◆ **Task to carry out**:
Extract the entries from the line containing "Given: Select the 60.6 kB jpg file row" up to and including the line containing "Action: pos(139,131)", and repeat those lines exactly.

-=-=-

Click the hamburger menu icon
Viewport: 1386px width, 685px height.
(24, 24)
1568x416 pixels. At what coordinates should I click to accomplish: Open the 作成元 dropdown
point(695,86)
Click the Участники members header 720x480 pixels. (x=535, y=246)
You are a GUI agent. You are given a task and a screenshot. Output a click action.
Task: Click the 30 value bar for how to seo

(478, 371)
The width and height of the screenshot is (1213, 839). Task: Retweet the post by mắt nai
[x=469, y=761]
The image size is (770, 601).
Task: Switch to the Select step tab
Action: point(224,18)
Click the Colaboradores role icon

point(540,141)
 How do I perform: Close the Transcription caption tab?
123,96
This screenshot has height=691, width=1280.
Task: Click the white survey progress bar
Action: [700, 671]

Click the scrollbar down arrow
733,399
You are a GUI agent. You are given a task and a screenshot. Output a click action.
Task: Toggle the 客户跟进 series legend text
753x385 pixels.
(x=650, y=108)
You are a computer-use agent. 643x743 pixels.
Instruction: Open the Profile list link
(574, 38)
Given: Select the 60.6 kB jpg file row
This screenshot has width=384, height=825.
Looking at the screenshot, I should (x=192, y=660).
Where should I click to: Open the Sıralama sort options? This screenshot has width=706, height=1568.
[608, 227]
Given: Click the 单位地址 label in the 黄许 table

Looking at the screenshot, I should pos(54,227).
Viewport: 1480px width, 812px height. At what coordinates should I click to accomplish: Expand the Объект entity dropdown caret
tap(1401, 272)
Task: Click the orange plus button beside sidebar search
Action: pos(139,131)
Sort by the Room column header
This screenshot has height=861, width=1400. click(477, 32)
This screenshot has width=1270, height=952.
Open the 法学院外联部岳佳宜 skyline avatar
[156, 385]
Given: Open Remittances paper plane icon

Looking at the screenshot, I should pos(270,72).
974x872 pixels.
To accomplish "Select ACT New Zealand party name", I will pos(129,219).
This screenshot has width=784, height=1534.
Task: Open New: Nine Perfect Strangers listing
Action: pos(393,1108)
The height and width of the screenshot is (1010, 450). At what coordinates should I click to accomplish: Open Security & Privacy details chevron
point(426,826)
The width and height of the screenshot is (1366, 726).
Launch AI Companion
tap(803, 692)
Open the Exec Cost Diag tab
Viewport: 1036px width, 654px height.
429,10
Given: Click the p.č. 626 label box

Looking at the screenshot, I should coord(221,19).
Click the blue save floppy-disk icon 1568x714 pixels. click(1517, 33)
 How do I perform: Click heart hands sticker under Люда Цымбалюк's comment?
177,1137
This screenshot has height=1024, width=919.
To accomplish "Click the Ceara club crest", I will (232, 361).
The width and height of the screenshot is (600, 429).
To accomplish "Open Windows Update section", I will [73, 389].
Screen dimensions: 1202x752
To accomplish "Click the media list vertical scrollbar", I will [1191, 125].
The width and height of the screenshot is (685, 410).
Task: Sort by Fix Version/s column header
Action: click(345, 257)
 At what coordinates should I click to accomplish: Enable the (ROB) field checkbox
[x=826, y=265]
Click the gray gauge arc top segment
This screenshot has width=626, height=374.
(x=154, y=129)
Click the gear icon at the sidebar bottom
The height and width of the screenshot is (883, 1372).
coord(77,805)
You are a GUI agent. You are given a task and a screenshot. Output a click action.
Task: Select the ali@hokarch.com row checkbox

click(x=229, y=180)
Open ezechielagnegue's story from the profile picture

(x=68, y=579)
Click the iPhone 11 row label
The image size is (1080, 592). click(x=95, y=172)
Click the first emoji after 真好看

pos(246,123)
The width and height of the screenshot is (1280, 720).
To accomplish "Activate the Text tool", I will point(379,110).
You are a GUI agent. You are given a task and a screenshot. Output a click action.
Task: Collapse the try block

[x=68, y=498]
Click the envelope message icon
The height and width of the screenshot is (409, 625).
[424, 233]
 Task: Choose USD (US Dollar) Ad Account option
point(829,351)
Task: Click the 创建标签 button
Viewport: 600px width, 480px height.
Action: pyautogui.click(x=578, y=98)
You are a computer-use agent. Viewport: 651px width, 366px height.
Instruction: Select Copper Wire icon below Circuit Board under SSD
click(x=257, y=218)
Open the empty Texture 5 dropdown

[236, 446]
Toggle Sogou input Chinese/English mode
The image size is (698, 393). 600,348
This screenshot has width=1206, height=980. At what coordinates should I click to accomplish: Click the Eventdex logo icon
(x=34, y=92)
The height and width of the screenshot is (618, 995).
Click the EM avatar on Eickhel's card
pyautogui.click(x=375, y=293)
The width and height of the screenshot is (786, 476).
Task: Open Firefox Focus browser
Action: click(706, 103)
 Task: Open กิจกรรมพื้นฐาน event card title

-=-=-

◆ **Result of the exercise**:
Given: Select the 60.6 kB jpg file row
This screenshot has width=384, height=825.
Looking at the screenshot, I should (x=192, y=660).
Where should I click to: Open the Sıralama sort options? This screenshot has width=706, height=1568.
[608, 227]
Given: Click the 单位地址 label in the 黄许 table

Looking at the screenshot, I should pos(54,227).
Viewport: 1480px width, 812px height. At what coordinates should I click to accomplish: Expand the Объект entity dropdown caret
tap(1401, 272)
Task: Click the orange plus button beside sidebar search
Action: pos(139,131)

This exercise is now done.